PDFs are everywhere — invoices, contracts, scanned documents, ebooks. But the moment you need to do anything beyond opening one (merge, split, compress, edit), you’re funneled toward paid desktop software or sketchy online tools that ask you to upload sensitive files.

In 2026 there’s a better path: browser-based tools that run entirely on your device.

What to look for

A trustworthy PDF tool should:

  • Run client-side — your file should never be uploaded.
  • Have no signup wall — it’s a utility, not an app.
  • Be free without watermarks — paid tools that brand your output are not free.
  • Use open libraries — `pdf-lib` and `pdfjs` power most of the good ones.

Our recommendations

Merging PDFs Combining several PDFs into one is the most common task.
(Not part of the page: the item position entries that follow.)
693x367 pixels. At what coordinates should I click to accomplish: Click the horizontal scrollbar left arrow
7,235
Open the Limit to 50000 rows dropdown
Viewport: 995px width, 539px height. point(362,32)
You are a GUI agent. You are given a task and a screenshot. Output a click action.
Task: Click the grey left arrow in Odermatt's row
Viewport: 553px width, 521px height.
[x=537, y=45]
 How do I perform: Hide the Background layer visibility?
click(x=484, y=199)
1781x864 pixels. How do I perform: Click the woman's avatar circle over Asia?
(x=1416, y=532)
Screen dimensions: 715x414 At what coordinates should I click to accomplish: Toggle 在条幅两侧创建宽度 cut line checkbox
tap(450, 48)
The FastDailyTools PDF Merger does this entirely in-browser using `pdf-lib`. No uploads, no limits worth worrying about.

Compressing PDFs PDF compression is trickier — most "compression" really means re-encoding embedded images. For most use cases, compressing your images before generating the PDF works better than compressing afterward.

Splitting PDFs Splitting one document into separate pages or page ranges is well-supported by `pdf-lib`. Look for tools that let you select page ranges visually.

Editing PDF text Honest answer: editing text inside a PDF is hard, because PDFs aren’t structured for editing. If you need to edit, find the source document. If you must edit a PDF, the desktop app LibreOffice Draw does an acceptable job for free.

Avoid these red flags

  • Sites that require signup just to merge two PDFs
  • Sites that watermark output unless you upgrade
  • Sites that don’t mention where files are processed
  • Browser extensions for PDF editing — they often request far too many permissions

The bottom line

For day-to-day PDF work in 2026, browser-based open-source tools have caught up with the paid desktop alternatives. Bookmark a couple, learn their quirks, and stop paying $15/month for tools you use twice a week.